# Sunday's Show and Tell...5/13/18



## jd56 (May 13, 2018)

Happy Mother's Day ladies!

Let's see what classics you have found from the past week.
Whether, it be bike related or not.
Please, include pictures as we do love pictures!

Sent from my SM-G955U using Tapatalk


----------



## petritl (May 13, 2018)

Marx Za Zooom; from my local antique shop.


----------



## tech549 (May 13, 2018)

picked this one up this week ,very clean original,trying to move her as I am after another bike that came up!


----------



## buck hughes (May 13, 2018)

found a real nice kerosene bicycle light-also found a metal art form of a polo setting.ACH=full]806024[/ATTACH]


----------



## mazdaflyer (May 13, 2018)




----------



## Freqman1 (May 13, 2018)

Huskee Hill Climber mini-bike exactly like the one my brothers and I got in the summer of 1972. We wore that thing out! This one instantly brought back memories from 46 years ago! This was delivered to me by a member who wishes to remain anonymous. Asked for nothing and went out of his way to help me out. I've met some terrific people through the forum and hope I can one day return the favor. V/r Shawn


----------



## vincev (May 13, 2018)

1947 B37, unequipped Hollywood. Original owner bought a cheap unequipped model but paid extra for the front  brake.Also has a cool basket from M.Thorpe ??[??ATTACH=full]806042[/ATTACH]


----------



## Dan the bike man (May 13, 2018)

1890’s hobby horse


----------



## nycet3 (May 13, 2018)

Four NOS Nankai NK75 complete hub internals. (New Departure D compatible.)


----------



## Dan the bike man (May 13, 2018)

This isn’t even half of what I bought this week!


----------



## New Mexico Brant (May 13, 2018)

I attended the huge outdoor antique flea market/swap in Brimfield, Mass. this past week.  The event hosts thousands of vendors and buyers.  Although I am primarily there to seek-out antique American Indian and World tribal artifacts for my business bicycles are never far from my mind.  On the second day I found this patriotic lady, with very sexy bling, for my lovely lady (very fitting being its Mother's Day).  Cabers please help, in need of a red, blue, and white OG paint Shelby chain guard to go with her!
On the way home, I stopped in on a lead and made a true attic purchase.  An original paint_ Hygienic Cushion Frame_ Pierce with the leaf spring fork!  I am not sure if it would have came with fenders or if this was added in the period?


























View attachment 806084


----------



## JKT (May 13, 2018)

I picked up this All-American Picnic Grill made by the American Playground Device Co. Anderson, In. at a small local on-line auction.. this small company opened in 1911 and is still in business today.

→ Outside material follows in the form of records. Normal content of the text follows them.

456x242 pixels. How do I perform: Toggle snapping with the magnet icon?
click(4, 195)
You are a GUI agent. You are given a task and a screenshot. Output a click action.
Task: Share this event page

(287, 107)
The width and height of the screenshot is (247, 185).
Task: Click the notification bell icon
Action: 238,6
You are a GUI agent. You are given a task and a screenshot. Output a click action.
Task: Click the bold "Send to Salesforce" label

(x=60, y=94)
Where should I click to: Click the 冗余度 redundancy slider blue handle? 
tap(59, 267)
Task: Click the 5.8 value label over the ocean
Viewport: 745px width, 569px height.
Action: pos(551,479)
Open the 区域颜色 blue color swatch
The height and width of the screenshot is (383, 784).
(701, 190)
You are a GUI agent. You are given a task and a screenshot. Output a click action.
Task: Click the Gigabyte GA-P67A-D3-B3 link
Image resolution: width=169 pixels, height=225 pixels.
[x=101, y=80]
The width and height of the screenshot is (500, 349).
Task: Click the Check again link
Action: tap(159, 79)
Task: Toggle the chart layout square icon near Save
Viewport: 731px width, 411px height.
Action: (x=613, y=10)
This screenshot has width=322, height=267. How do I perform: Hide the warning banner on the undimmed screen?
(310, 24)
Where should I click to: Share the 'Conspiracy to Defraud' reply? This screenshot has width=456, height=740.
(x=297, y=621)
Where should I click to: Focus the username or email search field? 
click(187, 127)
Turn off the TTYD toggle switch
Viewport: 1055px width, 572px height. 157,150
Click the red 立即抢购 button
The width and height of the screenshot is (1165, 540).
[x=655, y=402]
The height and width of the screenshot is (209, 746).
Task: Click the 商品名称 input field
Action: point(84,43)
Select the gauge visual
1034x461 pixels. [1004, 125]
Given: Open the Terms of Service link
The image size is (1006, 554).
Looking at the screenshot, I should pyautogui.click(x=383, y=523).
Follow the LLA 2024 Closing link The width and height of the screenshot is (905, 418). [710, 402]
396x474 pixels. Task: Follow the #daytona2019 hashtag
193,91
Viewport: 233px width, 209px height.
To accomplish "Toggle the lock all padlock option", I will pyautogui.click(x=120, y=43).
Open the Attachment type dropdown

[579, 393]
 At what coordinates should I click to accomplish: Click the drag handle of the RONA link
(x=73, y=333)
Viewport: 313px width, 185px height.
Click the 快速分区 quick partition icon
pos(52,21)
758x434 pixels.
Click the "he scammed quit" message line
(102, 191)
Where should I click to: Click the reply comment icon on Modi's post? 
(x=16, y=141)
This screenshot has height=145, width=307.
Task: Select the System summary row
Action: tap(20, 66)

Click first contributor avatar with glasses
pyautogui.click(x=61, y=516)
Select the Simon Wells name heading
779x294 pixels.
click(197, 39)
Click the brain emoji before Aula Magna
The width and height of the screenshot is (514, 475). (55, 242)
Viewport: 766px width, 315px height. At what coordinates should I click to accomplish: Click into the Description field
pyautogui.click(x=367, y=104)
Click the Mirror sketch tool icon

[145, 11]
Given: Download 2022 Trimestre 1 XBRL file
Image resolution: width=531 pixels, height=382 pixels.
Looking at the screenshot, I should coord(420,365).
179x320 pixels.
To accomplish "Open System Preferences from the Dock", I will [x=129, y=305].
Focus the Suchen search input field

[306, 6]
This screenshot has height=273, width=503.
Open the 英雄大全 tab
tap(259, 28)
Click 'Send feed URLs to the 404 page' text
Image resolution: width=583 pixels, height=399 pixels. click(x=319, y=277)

I can only find one photo of one on the internet and its a ad that says its New and dated August 1953..  its solid cast iron and weights 185 lbs. !!  I'm cleaning it and so far wire wheeled the top grates then soaked them in white vinegar over night to take off all rust. then  re-cleaned them and seasoned them. they look great now.. now for the rest..


----------



## Freqman1 (May 13, 2018)

JKT said:


> I picked up this All-American Picnic Grill made by the American Playground Device Co. Anderson, In. at a small local on-line auction.. this small company opened in 1911 and is still in business today. I can only find one photo of one on the internet and its a ad that says its New and dated August 1953..  its solid cast iron and weights 185 lbs. !!  I'm cleaning it and so far wire wheeled the top grates then soaked them in white vinegar over night to take off all rust. then  re-cleaned them and seasoned them. they look great now.. now for the rest..
> 
> View attachment 806098
> 
> ...



Cool but I was expecting an anvil! V/r Shawn


----------



## fordmike65 (May 13, 2018)

New Mexico Brant said:


> I attended the huge outdoor antique flea market/swap in Brimfield, Mass. this past week.  The event hosts thousands of vendors and buyers.  Although I am primarily there to seek-out antique American Indian and World tribal artifacts for my business bicycles are never far from my mind.  On the second day I found this patriotic lady, with very sexy bling, for my lovely lady (very fitting being its Mother's Day).  Cabers please help, in need of a red, blue, and white OG paint Shelby chain guard to go with her!
> On the way home, I stopped in on a lead and made a true attic purchase.  An original paint_ Hygienic Cushion Frame_ Pierce with the leaf spring fork!  I am not sure if it would have came with fenders or if this was added in the period?
> View attachment 806077
> View attachment 806086
> ...


----------



## Jay81 (May 13, 2018)

Got this old bicycle bell. The bell mounts on the fork, and when you pull the lever the little springy thing moves over and the spokes cause it to ring the bell.
Was told it came off an old Japanese bike.


----------



## Kstone (May 13, 2018)

Something amazing happened...

But y'all will have to wait till later this week for ALL the pictures.


----------



## JKT (May 13, 2018)

Freqman1 said:


> Cool but I was expecting an anvil! V/r Shawn



HaHaHa !! well its as heavy as one !!


----------



## saladshooter (May 13, 2018)

Kstone said:


> Something amazing happened...
> 
> But y'all will have to wait till later this week for ALL the pictures.
> 
> View attachment 806170




Can't wait!! Congrats!


----------



## rickyd (May 13, 2018)

Two bikes to flip and not sure what I'm gonna do with motor


----------



## fordmike65 (May 13, 2018)

rickyd said:


> View attachment 806174 View attachment 806177 View attachment 806179Two bikes to flip and not sure what I'm gonna do with motor



Put it on one of the bikes.


----------



## Dan the bike man (May 13, 2018)

Just picked these up


----------



## fordmike65 (May 13, 2018)

Dan the bike man said:


> Just picked these up
> View attachment 806180



@Pedal pushers


----------



## petritl (May 13, 2018)

Dan the bike man said:


> Just picked these up
> View attachment 806180




If you want to resell, I have a friend with a 1930s hearse that would be interested in these.


----------



## Eddieman (May 13, 2018)

Picked up this 1961? Panther III at an estate sale.


----------



## CWCMAN (May 13, 2018)

Kstone said:


> Something amazing happened...
> 
> But y'all will have to wait till later this week for ALL the pictures.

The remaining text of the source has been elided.